Mr Foden, from Little Waihi on the Bay of Plenty coast, said he never feared for his chances during his six-hour swim in the 2m swells, and was prepared to spend days in the water if necessary.

“It was no bother. I just wondered if I was going to be as good as that guy Hewitt.”
Mr Foden, who runs the Bledisloe Holiday Park with his wife, said thoughts of former All Black Norm Hewitt’s brother Robert – who survived more than 72 hours in waters off the Kapiti Coast – went through his head as he kept his eye on lights on the shore.

Mr Foden, a veteran diver with 35 years’ experience, swam and drifted with currents for between 5km and 7km before making it safely to the coast at midnight.

He was about 3km off the coast from Maketu, which is around a headland from Little Waihi, when he became separated from his boat, and eventually made his way ashore at the Kaituna Cut, 2km north of Maketu.

The drama began about 6pm when Mr Foden surfaced after diving for mussels at a reef called Town Pt and saw that his boat had come loose from its anchor on the rocks.

His wife was aboard and spotted him, and they yelled to each other, but she could not get the 4m aluminium craft to her husband before the currents separated them and she lost sight of him in the swell – then about 1.5m.

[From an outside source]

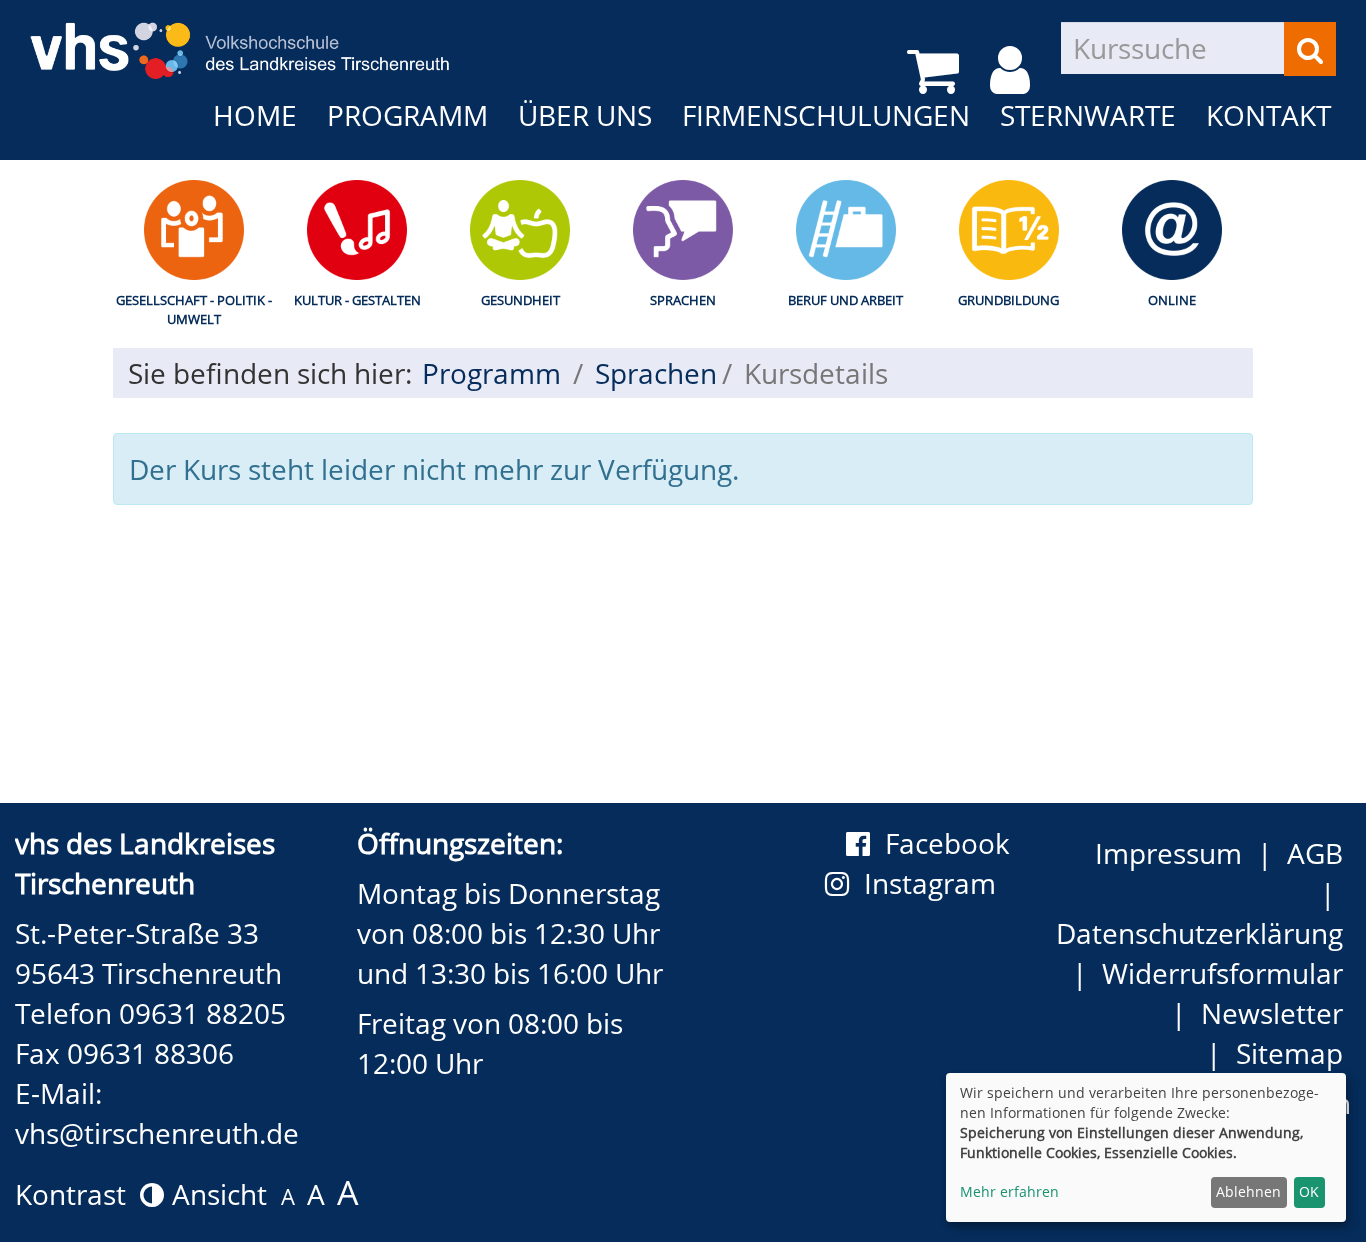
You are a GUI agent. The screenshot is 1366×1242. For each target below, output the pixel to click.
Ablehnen (1248, 1191)
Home (255, 115)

After searching unsuccessfully, Mrs Foden raised the alarm and asked the coastguard to help get the boat to shore, as her husband usually took the helm and she was inexperienced in sailing longer distances.

But she didn’t panic and told the coastguard she was confident her husband of 37 years would be able to get to shore.

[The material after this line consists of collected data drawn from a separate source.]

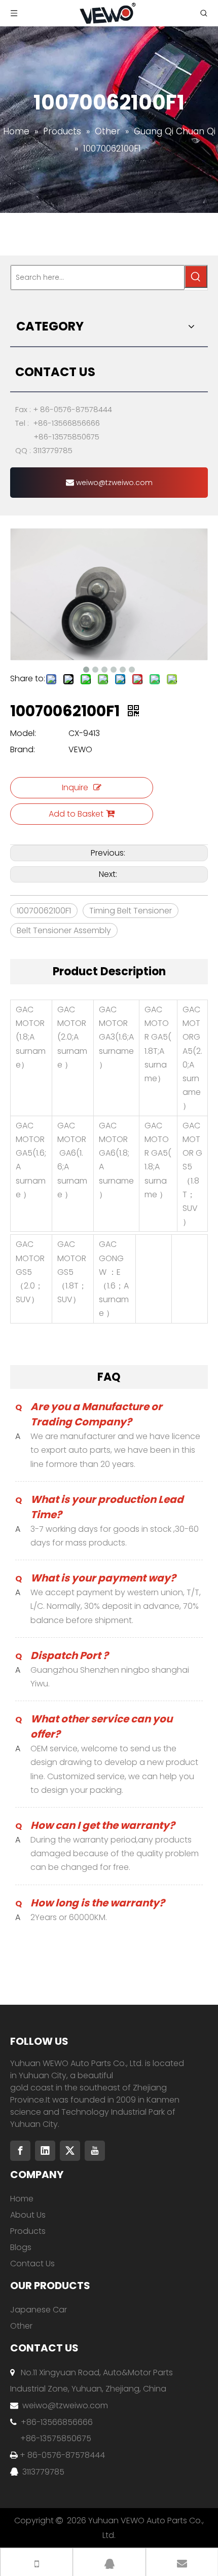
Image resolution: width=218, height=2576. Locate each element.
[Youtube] (95, 2151)
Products (28, 2231)
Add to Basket (76, 814)
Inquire (75, 787)
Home (21, 2198)
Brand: (22, 749)
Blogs (20, 2247)
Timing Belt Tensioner (130, 910)
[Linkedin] (45, 2151)
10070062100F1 (44, 910)
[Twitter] (70, 2151)
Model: (23, 733)
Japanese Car (38, 2309)
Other (21, 2326)
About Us (28, 2215)
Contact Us (32, 2263)
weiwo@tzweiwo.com (113, 482)
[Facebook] (20, 2151)
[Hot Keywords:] (196, 276)
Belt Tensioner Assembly (64, 930)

However, the Maketu Volunteer Sea Rescue and two private boats began a search about 9pm, joined soon afterwards by the Tauranga Coastguard and police.

Maketu coastguard Shane Beech said Mr Foden was “extremely lucky” because conditions were worsening and the swell increased during the three hours they were searching.

“We were suspecting the worst.”

Mr Foden, meanwhile, had tied his haul of mussels to a buoy and prepared to make the journey to the coast.

He discarded his weight belt but kept his breathing gear and dive bottle, to conserve energy if the swells got bigger.

When Mr Foden arrived at the Kaituna Cut he felt neither cold nor tired, then saw a local fisherman – who had been searching for him – had got his boat stuck on the notorious bar.

“He was out trying to help me so the only decent thing was to try to help him,” Mr Foden said.

He waded on to the bar, pulling the fisherman’s anchor into deeper water to drag the boat free as the tide came up.

This took about an hour, then Mr Foden went back to the holiday camp, where other campers were anxiously awaiting his arrival.

“I had a bloody good beer when I got back.”

His biggest concern during the ordeal was his wife, who he feared might have come to grief taking the boat back to shore.

He was proud of how she had handled the situation and the couple wished to thank the coastguards and other volunteers who helped bring their boat in and search for Mr Foden.